**Task details:**
In the post about losing a player, could you copy the stretch from "Still, I did" through "briefcase to transport.", changing "briefcase" to "satchel"?

**Extracted text:**
↓↓↓

Thursday, April 26, 2012

Quitting

How do you manage the death of a player?

I don't mean a character, I mean the player themselves; the actual person you used to have sitting at your table Friday after Friday, munching through your refridgerator, swearing at your die rolls, laughing fit to kill.  What do you do when they pass on?

As it happens, I haven't had a player die recently.  I did know a fellow in the '90s who at the age of 21 developed scleroderma, who ran an 8th level ranger.  He ceased playing before the disease intensified, and he passed away within a year.  And of course my first wife Michelle, who died some years ago of complications arising from multiple schlerosis, will never run her 10th level thief again.

Still, I did run into a fellow who used to be the verve and center of the campaign I ran for the nine years between 1983 and 1992.  This was that fellow that emerges in your campaign who knows all the rules and who anticipates your twists and turns.  It is he who resolutely devises the brilliant scheme that brings down the indefeatable monster and it is he who steadily piles up paper notes upon your campaign until his character is a series of folders that he's bought a special briefcase to transport.

↑↑↑

**The data:**
↓↓↓

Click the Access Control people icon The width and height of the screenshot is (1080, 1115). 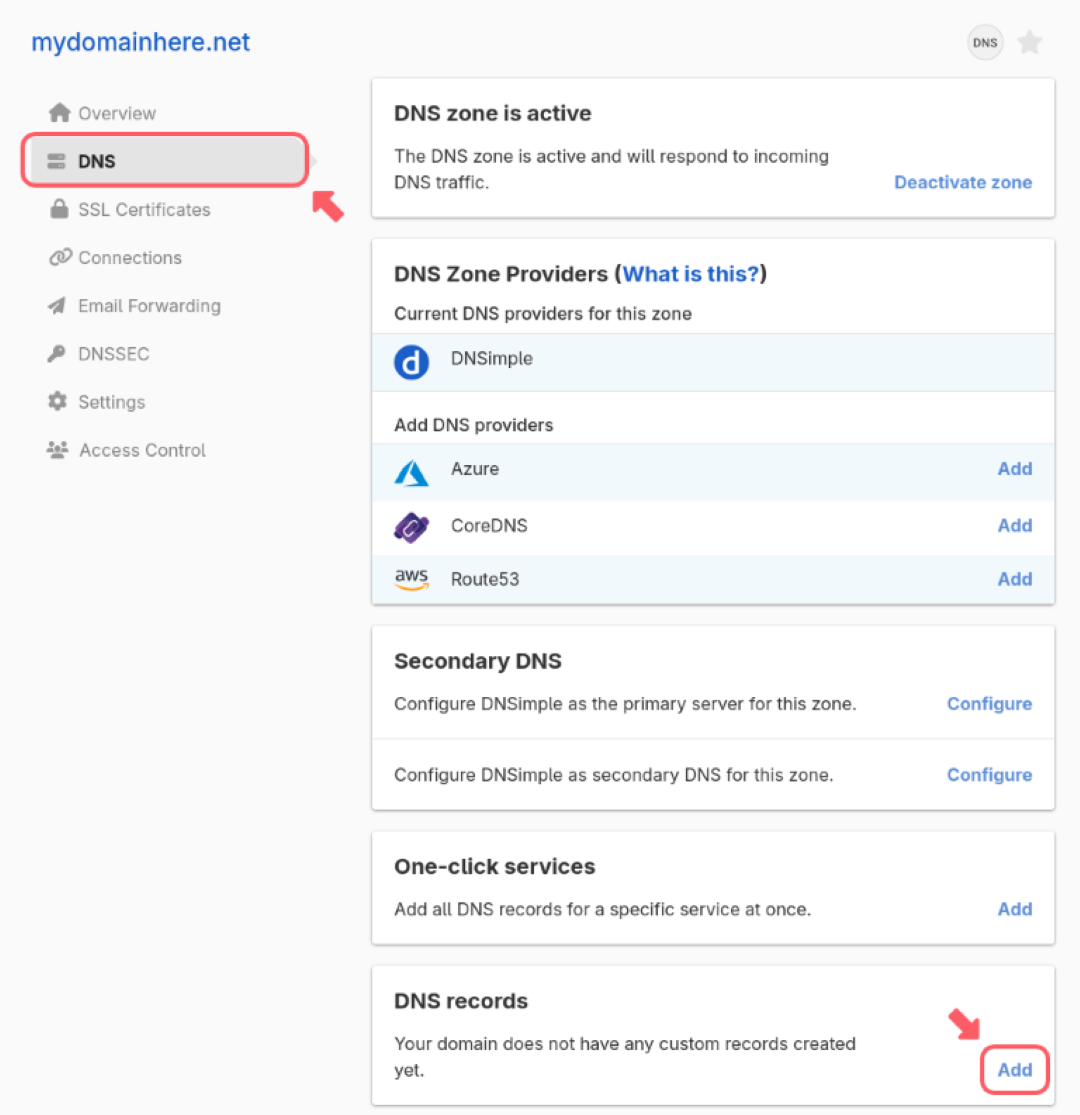point(58,449)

↑↑↑

**Response to the exercise:**
Still, I did run into a fellow who used to be the verve and center of the campaign I ran for the nine years between 1983 and 1992.  This was that fellow that emerges in your campaign who knows all the rules and who anticipates your twists and turns.  It is he who resolutely devises the brilliant scheme that brings down the indefeatable monster and it is he who steadily piles up paper notes upon your campaign until his character is a series of folders that he's bought a special satchel to transport.